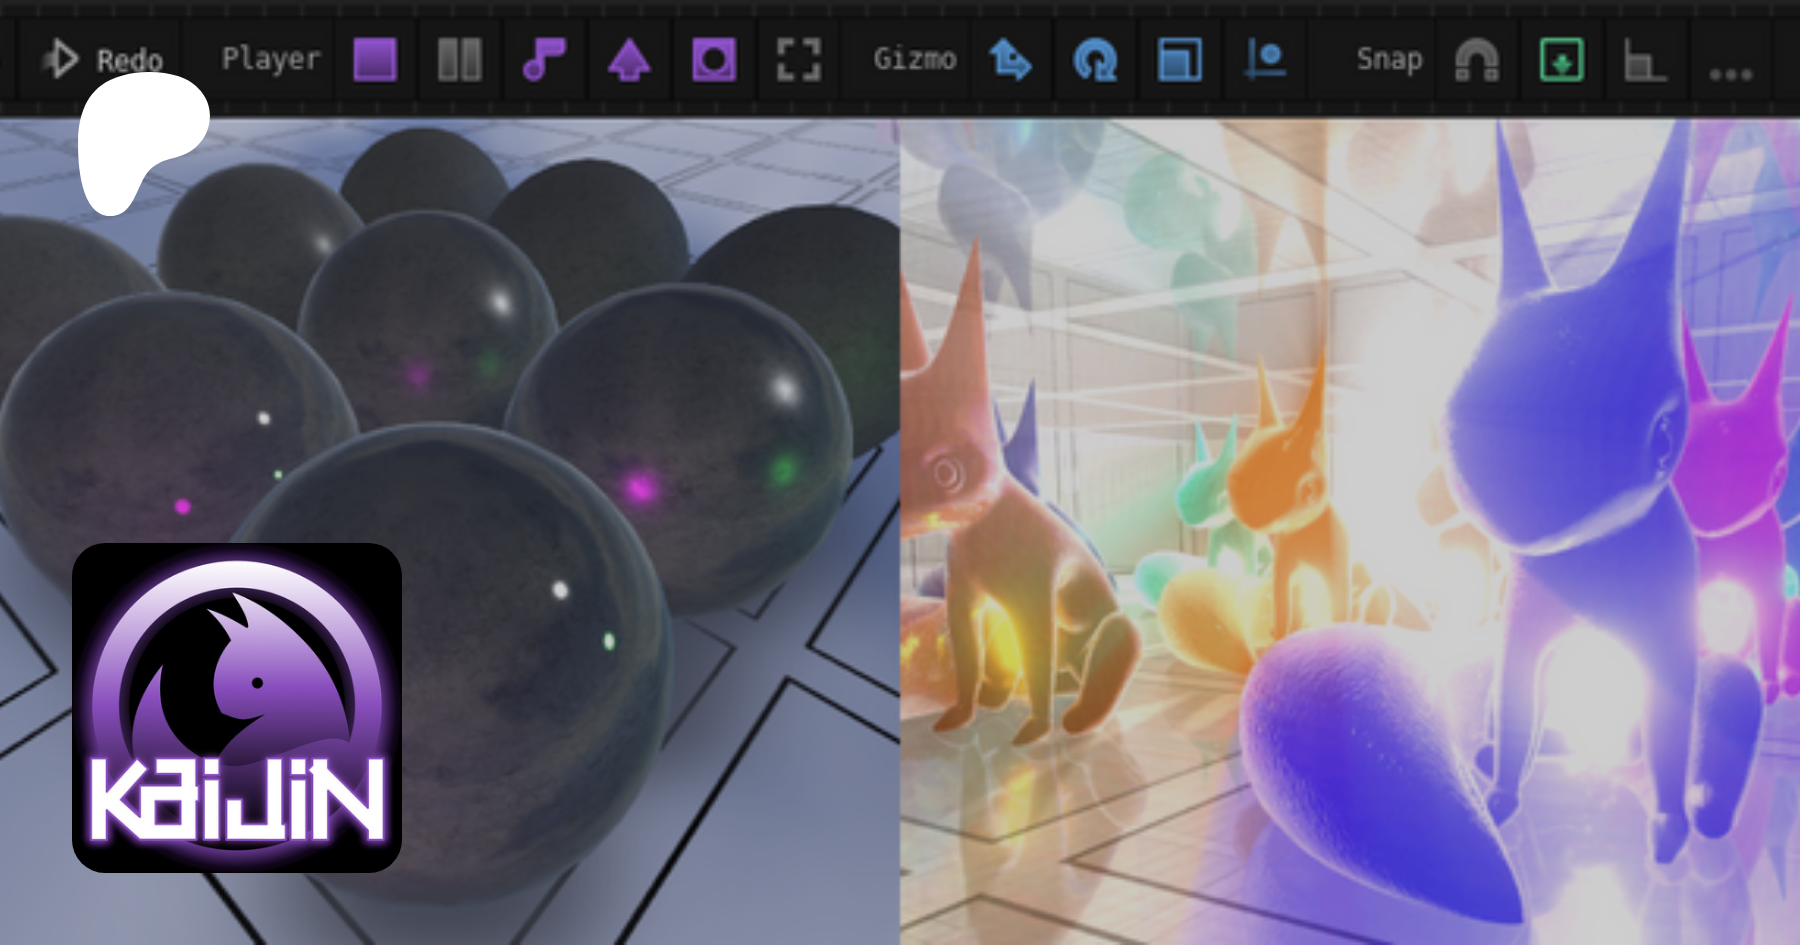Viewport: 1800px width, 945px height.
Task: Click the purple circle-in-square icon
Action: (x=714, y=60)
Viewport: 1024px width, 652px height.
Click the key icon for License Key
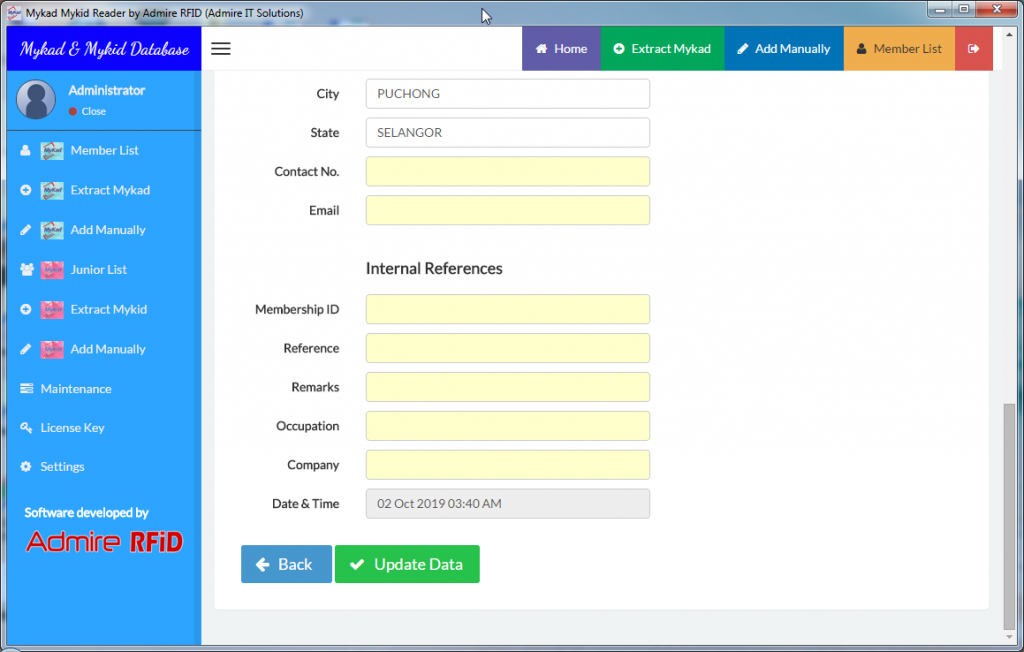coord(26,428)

→ **Exercise details**
Of the entries above, print exactly those lines that run from the one containing "Viewport: 1024px width, 652px height." through the last line, excluding any pictures.

→ **Expected output**
Viewport: 1024px width, 652px height.
Click the key icon for License Key
coord(26,428)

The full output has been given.